## Passage for review

Carolina Raptor Center
Biographical Info
Today, the organization’s science education programs serve over 27,000 students a year in formal education settings. The ¾ mile Raptor Trail and Edna S. Moretti Environmental Education Center welcomes over 35,000 visitors a year. The Jim Arthur Raptor Medical Center treats 900-1,000 birds a year, releasing almost 70% back into the wild. Supporters can release a raptor, adopt a bird, make a charitable donation, purchase a membership or sponsor a capital improvement project.
Birds have captured the creative imagination of humans for thousands of years. You find examples of this in art, science, and culture all over the world. The bird-human interaction inspired a mythical Icarus to fly, printmaking by John James Audubon, Chinese kite-makers, Rachel Carson’s Silent Spring, Leonardo DaVinci’s aeronautical designs, NASCAR’s aerodynamic calculations, the successful flight of Orville and Wilbur Wright, trips to the moon and, in popular culture, Harry Potter’s Owl mailmen and the Guardians of Ga’ Hoole. Carolina Raptor Center seeks to make connections with these inspirations in order to create wonder for visitors of all ages. Our exhibits meet visitors through concepts that they understand in order to activate them to protect the natural world in new and creative ways. Our programs spark creativity in children and adults to take these connections and engage in science, art and cultural change to better the world around us.
Carolina Raptor Center has its origins in fixing the results of a negative bird/human interaction. Birds come to our hospital broken and sick because they have been hit by cars, flown into windows, ingested lead or some other poison, shot by hunters, hit electrical lines or gotten tangled in fishing line or barbed wire, among other things. As a conservator of raptors, it is our responsibility to encourage the protection of these animals, to preserve their habitats, and to lessen the impact of human populations on raptors. This will take creative thinking, public education and consensus building that grows out of our mission to conserve raptor populations for future generations.

## Given data
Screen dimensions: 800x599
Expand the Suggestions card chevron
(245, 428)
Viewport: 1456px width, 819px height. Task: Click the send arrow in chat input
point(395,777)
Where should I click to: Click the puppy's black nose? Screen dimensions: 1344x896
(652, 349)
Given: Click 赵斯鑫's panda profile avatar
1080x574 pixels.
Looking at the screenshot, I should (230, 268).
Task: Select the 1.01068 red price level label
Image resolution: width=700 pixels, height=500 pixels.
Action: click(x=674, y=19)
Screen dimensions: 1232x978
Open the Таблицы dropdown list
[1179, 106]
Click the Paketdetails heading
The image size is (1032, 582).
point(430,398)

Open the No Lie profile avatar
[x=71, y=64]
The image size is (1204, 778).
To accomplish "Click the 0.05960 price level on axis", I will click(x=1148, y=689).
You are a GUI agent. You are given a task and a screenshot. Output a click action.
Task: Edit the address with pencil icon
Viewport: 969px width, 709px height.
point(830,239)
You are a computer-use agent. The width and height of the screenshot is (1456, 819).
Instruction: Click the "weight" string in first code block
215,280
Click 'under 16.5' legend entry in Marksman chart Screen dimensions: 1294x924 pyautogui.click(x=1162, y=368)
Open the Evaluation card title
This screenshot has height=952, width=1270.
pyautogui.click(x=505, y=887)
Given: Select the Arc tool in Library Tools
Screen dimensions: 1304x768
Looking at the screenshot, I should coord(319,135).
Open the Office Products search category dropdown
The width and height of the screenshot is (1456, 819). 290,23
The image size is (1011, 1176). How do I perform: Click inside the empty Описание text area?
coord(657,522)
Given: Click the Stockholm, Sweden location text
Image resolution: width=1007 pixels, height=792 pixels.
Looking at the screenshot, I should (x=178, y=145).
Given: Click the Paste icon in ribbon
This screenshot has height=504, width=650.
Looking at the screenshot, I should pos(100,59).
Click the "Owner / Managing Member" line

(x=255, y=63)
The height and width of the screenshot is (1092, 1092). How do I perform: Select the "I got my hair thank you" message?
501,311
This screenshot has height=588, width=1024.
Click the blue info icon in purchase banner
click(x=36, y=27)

## Explore the material
#1 Reproduce the Carolina Raptor Center text from "Carolina Raptor Center has" to "for future generations.", keeping every word and punctuation mark unchanged.
#2 In two sentences, summarize the Carolina Raptor Center text.

## Answers for each item
#1
Carolina Raptor Center has its origins in fixing the results of a negative bird/human interaction. Birds come to our hospital broken and sick because they have been hit by cars, flown into windows, ingested lead or some other poison, shot by hunters, hit electrical lines or gotten tangled in fishing line or barbed wire, among other things. As a conservator of raptors, it is our responsibility to encourage the protection of these animals, to preserve their habitats, and to lessen the impact of human populations on raptors. This will take creative thinking, public education and consensus building that grows out of our mission to conserve raptor populations for future generations.

#2 Carolina Raptor Center's science education programs serve over 27,000 students a year, its Raptor Trail and environmental education center welcome over 35,000 visitors a year, and its medical center treats 900–1,000 birds a year, releasing almost 70% back into the wild. Birds reach its hospital after being hit by cars, flying into windows, ingesting poison, being shot, hitting electrical lines, or getting tangled in fishing line or barbed wire, and the center seeks to protect raptors and their habitats and to lessen human impact on them.